There is ultimately very little you can do if they won't cooperate. You can't force them to move house, pay for home improvements, accept a Social Services needs assessment, or agree to having professional carers. The fact that they don't fix easy issues like the kitchen light and are prepared to carry on cooking in the dark sounds as if there may be some age related cognitive problems. But until a crisis (like a fall) happens there is not a lot you can do anyway.

It would be really helpful if you could persuade them to do LPAs but it doesn't sound like that is on the cards.

mitogoshigg · 27/12/2024 18:29

Getting them to accept help will be hard and often it gets to crisis before anything changes. What you can do is get them to sign powers of attorney for finance and health, you da. Process yourself but each costs but so worthwhile as it could make such a difference. Also I would highly recommend researching care companies, cleaning companies that offer housekeeper services eg washing, changing beds, local taxi service for when driving licence is cancelled etc. talk to siblings and get everyone on board as to who will do what.

If you think your mins stubbornness could be more than simply how she is, time to get a capacity assessment (ideally after you get power of attorney)

Hotel100 · 27/12/2024 18:41

MimiGC · 27/12/2024 16:51

I'm missing the main point, but if your parents are in their late 80s and you have a child under 5, they must have been pretty old when they had you and you must have been pretty old when you had your child.

I was in my early 40s when I had my children and this is the kind of difficult situation which comes with the territory of late parenthood.

Did you want to be helpful or rude? Sorry OP it’s hard. I feel for you in a similar situation.

LookSharpFixUp · 27/12/2024 18:54

Sorry I can't offer any help or advice but I'm watching with interest, as im in a similar situation with my grandparents, who for the time being I've had to go LC with.

TeenToTwenties · 27/12/2024 19:00

Our crisis point came earlier this year when mum fainted and broke her hip.
In an instant they went from independence to regular support.
Their house too is giving up. Spent 150mins on phone today regarding central heating system...

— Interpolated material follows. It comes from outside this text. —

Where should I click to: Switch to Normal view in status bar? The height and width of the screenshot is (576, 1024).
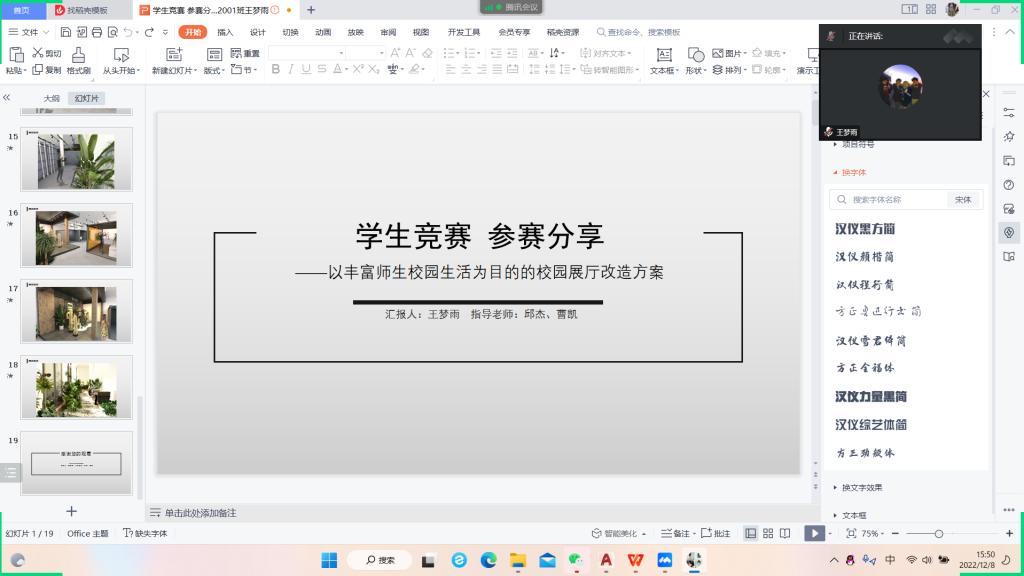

PickledOwl1 · 27/12/2024 19:10

Also missing the point but your parents are almost 90 and you have a child aged about 3?

How does that even work?

Ringinthechanges · 27/12/2024 19:22

PickledOwl1 · 27/12/2024 19:10

Also missing the point but your parents are almost 90 and you have a child aged about 3?

How does that even work?

Does it matter?

OP posts:
IncessantNameChanger · 27/12/2024 19:24

I had this?with my mum. She wanted a solution but that involved me doing stuff at my own cost with young children from 80 miles away. Mum needed a gardener and cleaner possibly only once a fortnight. But she wouldn't. I was totally frank with her and told her she would fall and have her choices taken away. She said I was frightening her. She did have a crisis and died. I think if she had a cleaner checking in on her once a week for £30 it wouldn't have happened. But that was her choice. She had already fallen twice

Turnerss · 27/12/2024 19:34

PickledOwl1 · 27/12/2024 19:10

Also missing the point but your parents are almost 90 and you have a child aged about 3?

How does that even work?

I will possibly be in this situation if my youngest has kids as late as I did…the difference is that me & DH both fully accept we didn’t have kids in order for them to care for us in old age and that we have a good idea of what we need to do to help ourselves and plan for the future, having both worked in healthcare!